Лунное затмение

Фото Калининградская централизованная библиотечная система.

Когда мне было лет тринадцать, то в художественной школе я увидал плакат «Освоим Луну в 2000 году!». Я сразу посчитал в уме, сколько мне будет в 2000 году: выходило 20 лет! Я представил себя почему-то бородатым, причём сильно бородатым, и ещё на мне были усы, и вообще я выглядел очень брутальным через семь лет, и даже показалось, что в принципе жизнь прожита. К 2000 году я, как минимум, должен был очень повзрослеть и стать мужчиной. 
В 13 лет еще не совсем понятно, кто это, но явно нужно наличие бороды и усов. Это потом я узнаю, что ребенком ты можешь быть когда угодно и при любых обстоятельствах. И взрослым, кстати, тоже. Только нужно найти в голове перемычку, и когда ты научишься ею управлять, тогда ― норм, если нет ― пиши пропало! 
И вот, после 20-ти мне казалось, что и жить-то не зачем, когда у тебя есть усы и борода. Но! Но в 13 лет еще ничего не знаешь про женщин, а именно с женщинами-то всё и начинается! Первое, что узнаешь, что они коварны! Второе, что они говорят не то, что думают; третье ― они слишком материальны, и четвертое ― не все из них способны на любовь. 
Луна на том плакате художника была освоена плохо. Художнику не хватило воображения, и он просто, прямо посреди кратеров, а если быть точным, посреди Моря Дождей, воткнул советский моноколор и был таков. 
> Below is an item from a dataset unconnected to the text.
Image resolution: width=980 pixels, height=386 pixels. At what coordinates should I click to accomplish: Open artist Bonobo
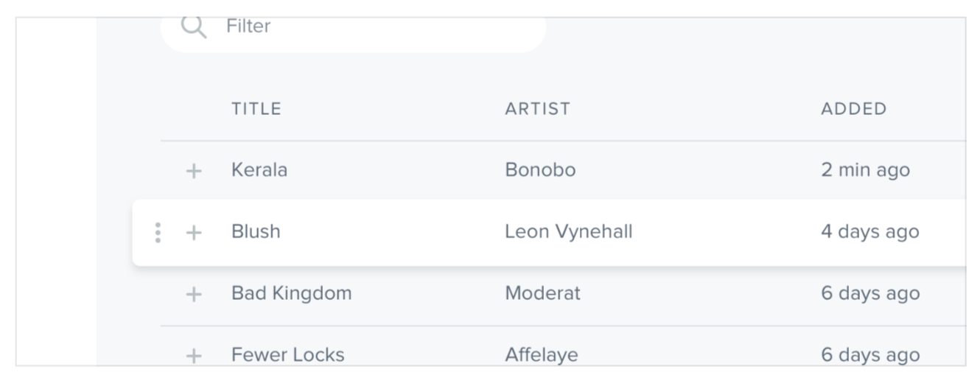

По-настоящему освоенная Луна рисовалась у меня как входы и выходы; собственно, кратеры ― это и были входы и выходы, только внутри кипела какая-то жизнь. В воображении рисовались шахтеры-роботы с механическими органами, которые добывают очень хитрый уголь, он горит вечно и не тухнет даже под дождем. А ещё лестница и трубы, которые почему-то привязаны к земной оси, и по ним идёт распределение волшебного угля во все страны…
Незаметно приближался и нарастал 2000-ый год, и встретил я его, естественно, не на Луне, но очень близко с углем, ближе некуда. Бороды и усов у меня не было, зато рядом с общагой, в школе напротив, меня ждала кочегарка, ночь через два. Уголь тоже оказался не волшебным, каждые полчаса надо было вытаскивать из трех топок шлак и загружать новую порцию, лопат по пятнадцать в каждую. Ещё этот уголь здорово пылил и залетал во все отверстия. Особенно долго приходилось откашливать его на снег после душа по утрам.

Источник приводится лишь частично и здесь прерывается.